Oftentimes we’ll see a pitch from a technical founder, but there’s no one who knows how to sell. We really like to see a technical and a sales co-founder. So much of the dialogue is about the shortage of engineering talent but the bigger hurdle startups are facing is the ability to sell. A lot of them don’t have that baked into their culture yet. They just assume the market will buy their solution.

VN: What kind of traction do you look for in companies?

MH: Some will have anywhere from $5,000 to $10,000 in monthly sales. We haven’t done any pre-revenue companies just yet because we like to see that people are paying for it, using it, and that there’s no churn. If you’re seeing 20 percent churn per month, you’ve got a problem: more than likely the market doesn’t care.

VN: What would you say are the top investments you have been a part of (and what stood out about them)?

MH: One is Phone2Action, which is now based in Washington, D.C. but started out in Kansas City. The founding team fits that criteria really well: a very methodical, technical founder and a very driven sales co-founder. And it’s an advocacy tool that initially started to help consumers engage in civic projects. So here’s something I feel strongly about, here’s something I disagree with, and it’s everything from city councilman to mayor to governor to a bill being considered. Then they suddenly got approached by large brands like Airbnb, Pepsi, and Nike who said, why don’t we use this platform to better engage and understand our customers. And it’s scaling very nicely.

VN: How long does it take between meeting the startup and making the investment? How do you conduct your due diligence?

MH: Short answer: maybe a month. We try to be really fast. Speed gives you an advantage with these founders because the fire’s burning. We don’t like to wait six months to do too much diligence and delay. But once we’ve met them and done a little bit of a preliminary analysis on our own, we try to get third-party validation. We talk to customers. We spend a lot of time on personality profile of the founders, the founding team and their first 2-3 hires. And we compare those characteristics to the successful companies we’ve invested in.

One thing we try to do: if we pass, we’re going to pass quickly. And we try to refer them to someone if we say no. We say it’s not a fit and here’s why, but here’s someone you can talk to.

VN: What is the size of your current fund? And where is the firm currently in the investing cycle?

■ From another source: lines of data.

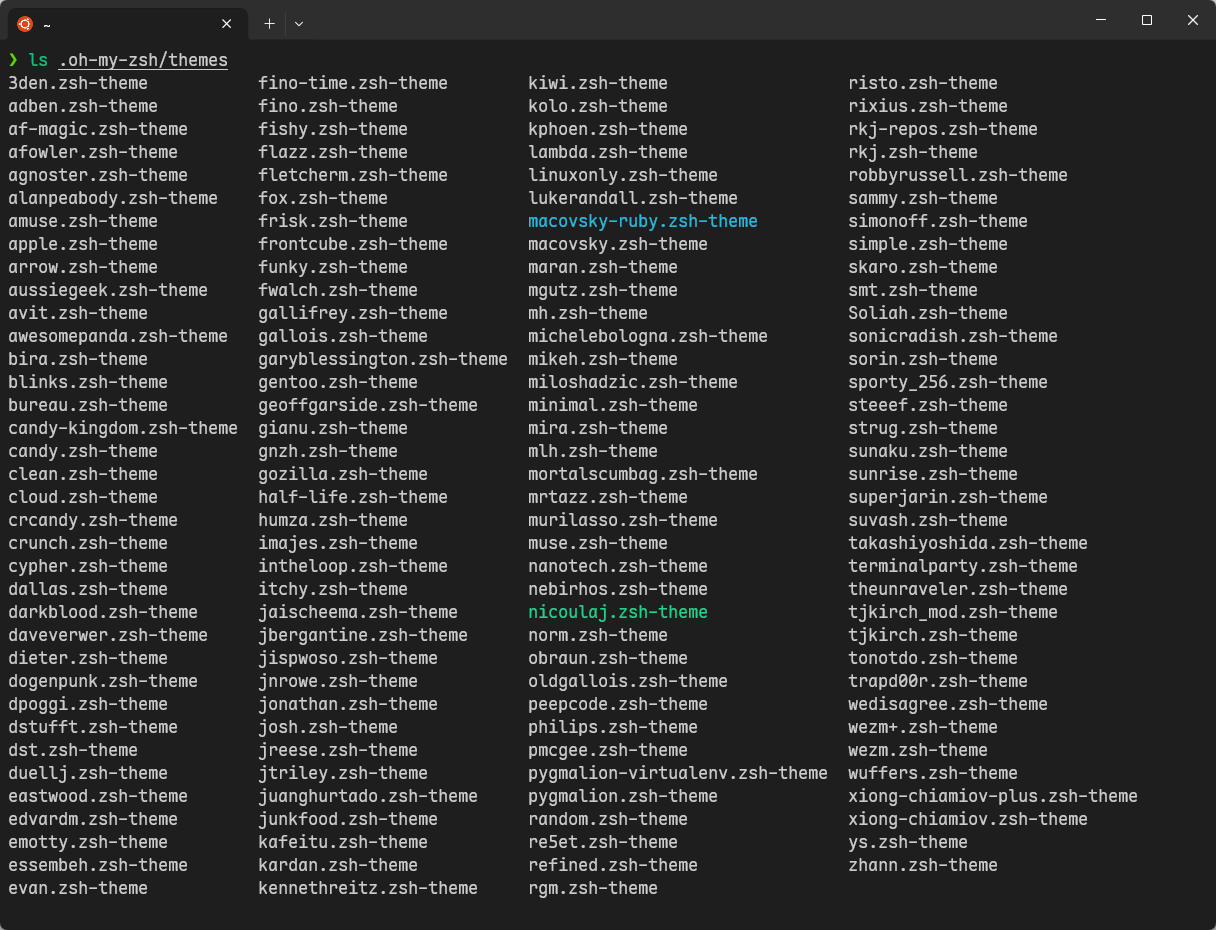This screenshot has width=1216, height=930.
Task: Maximize the terminal window
Action: [x=1147, y=20]
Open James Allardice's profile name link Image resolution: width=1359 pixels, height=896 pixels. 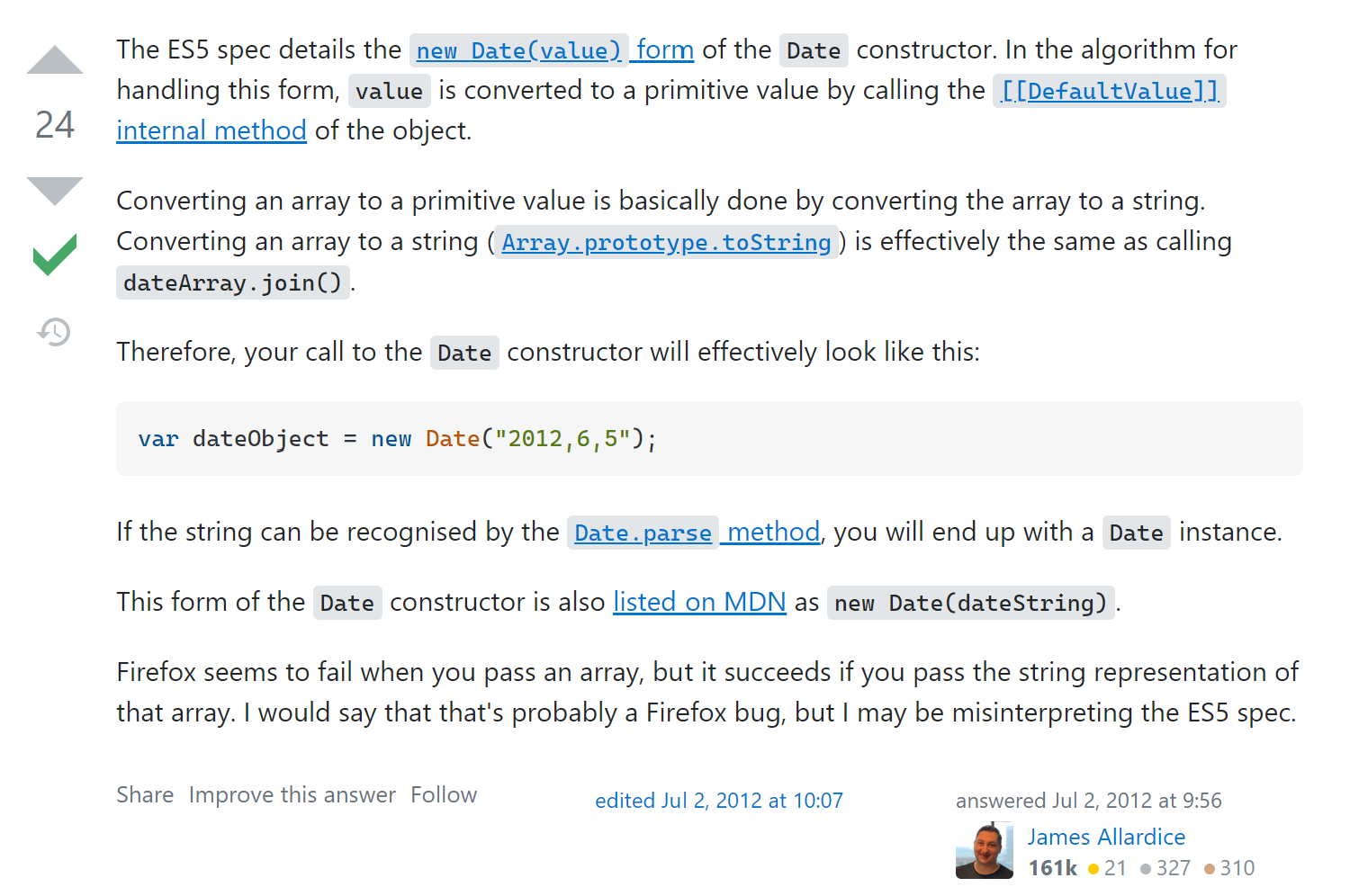(1107, 837)
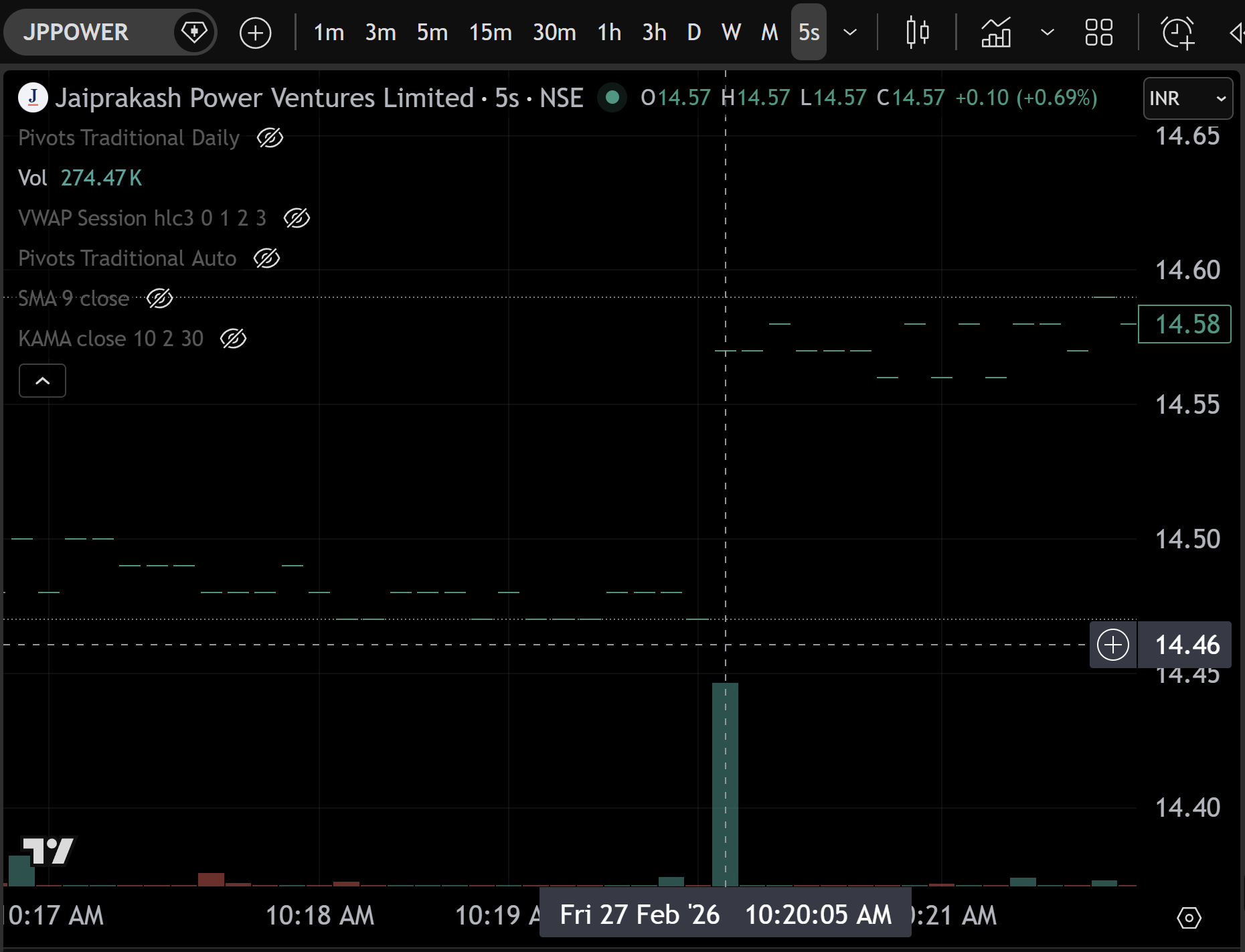Select the 1h timeframe
The width and height of the screenshot is (1245, 952).
click(608, 32)

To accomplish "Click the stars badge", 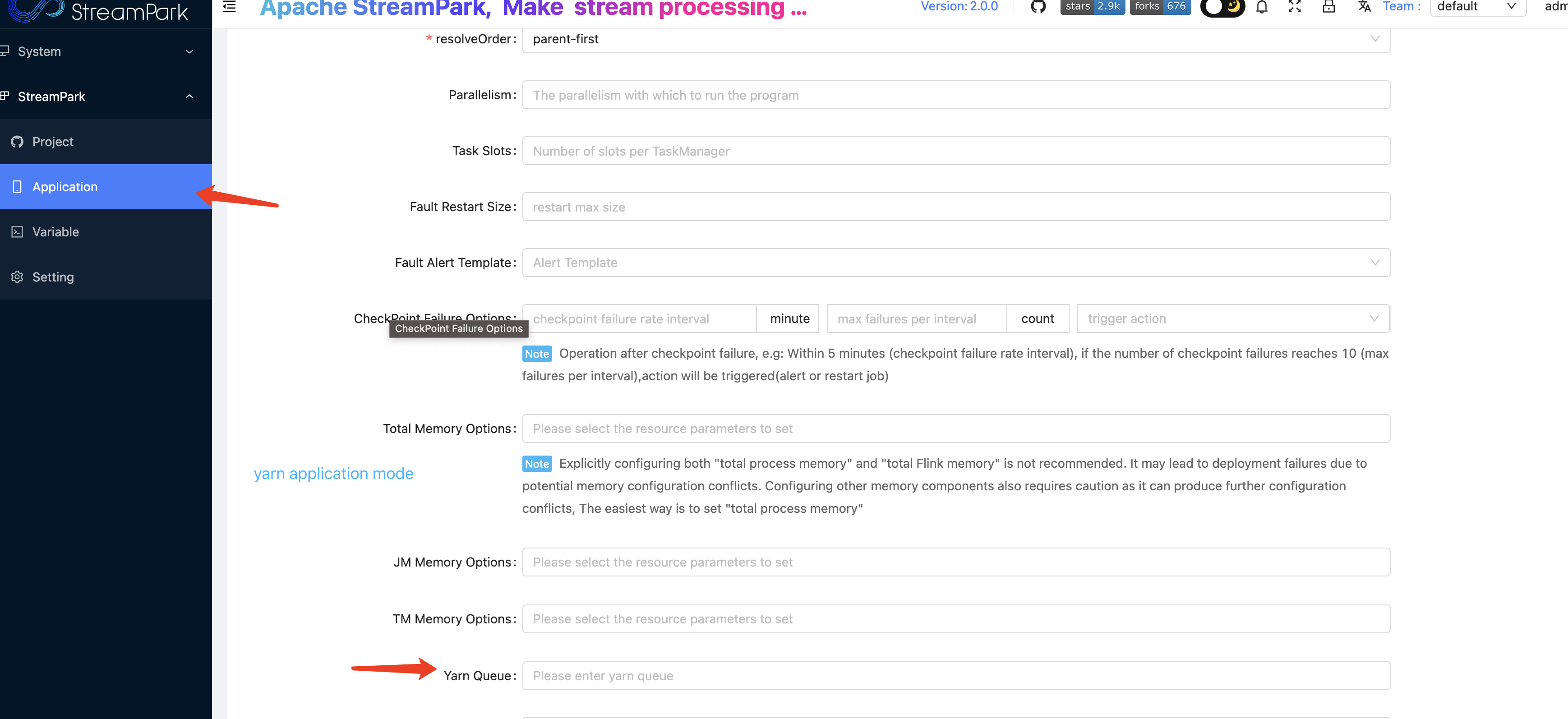I will (x=1092, y=7).
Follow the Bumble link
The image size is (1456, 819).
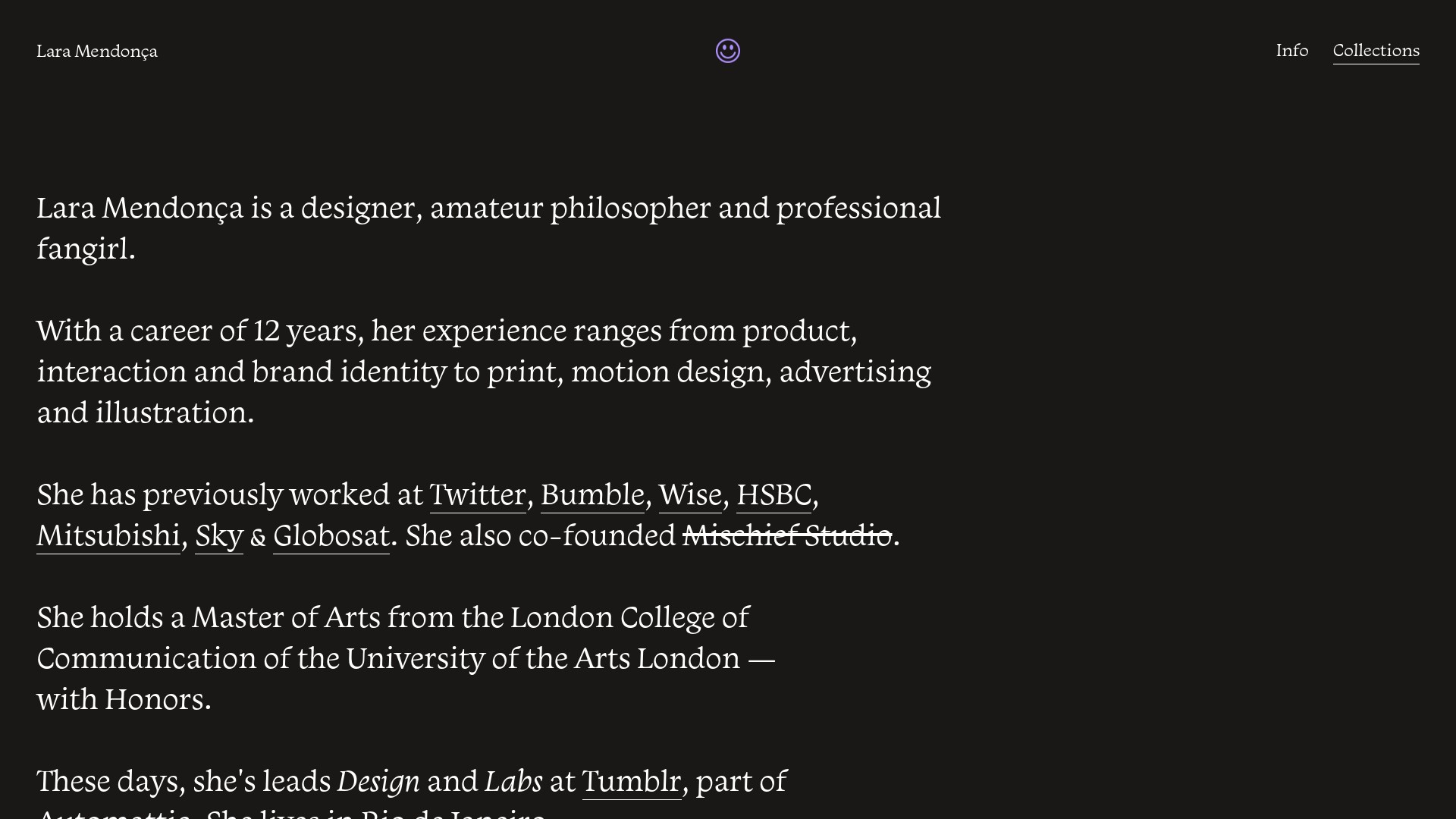(592, 495)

MH: This is our third fund. Our first fund was $2 million. Our second was $18.5 million, and that’s almost fully deployed. This one we’re targeting $30 million, and we have $23 million raised. Our goal is to have it closed by April 1.

VN: What is the investment range? How much do you put into each startup?

MH: $250,000 to $1 million.

VN: Is there a typical percent that you want of a round? For instance, do you need to get 20 percent or 30 percent of a round?

MH: We target 10 to 25 percent. We like to lead the round if we can. We get pretty involved with founders and companies, but if we just own two percent we find that we don’t have a big enough impact.

VN: What percentage of your fund is set aside for follow-on capital?

MH: We’ll earmark a half million to a million. We can’t allocate anymore than 10 percent of our fund to one company, so we cap that at about $3 million.

VN: What series do you typically invest in? Are they typically Seed, Post Seed, or Series A?

MH: Seed.

VN: In a typical year how many startups do you invest in?

MH: We’ll target investing in 20-25 companies in this fund, or about four per year.

VN: What do you like best about being a VC?

MH: I get so much energy from the founders. I feel like I did 25 years ago, seeing so many unique ideas and high-energy people. I selfishly drain their emotional tanks more than they do mine. I like to be a lifelong learner.

VN: Is there anything else you think we should know about you or the firm?

MH: We’re very approachable. It happens a lot where someone will call, and they’re shocked that it’s my cell phone. We learn from founders and they learn from us. We just love to be part of growing this ecosystem in the Midwest. I can see how, in 10 years, it’s going to be completely different than it is today.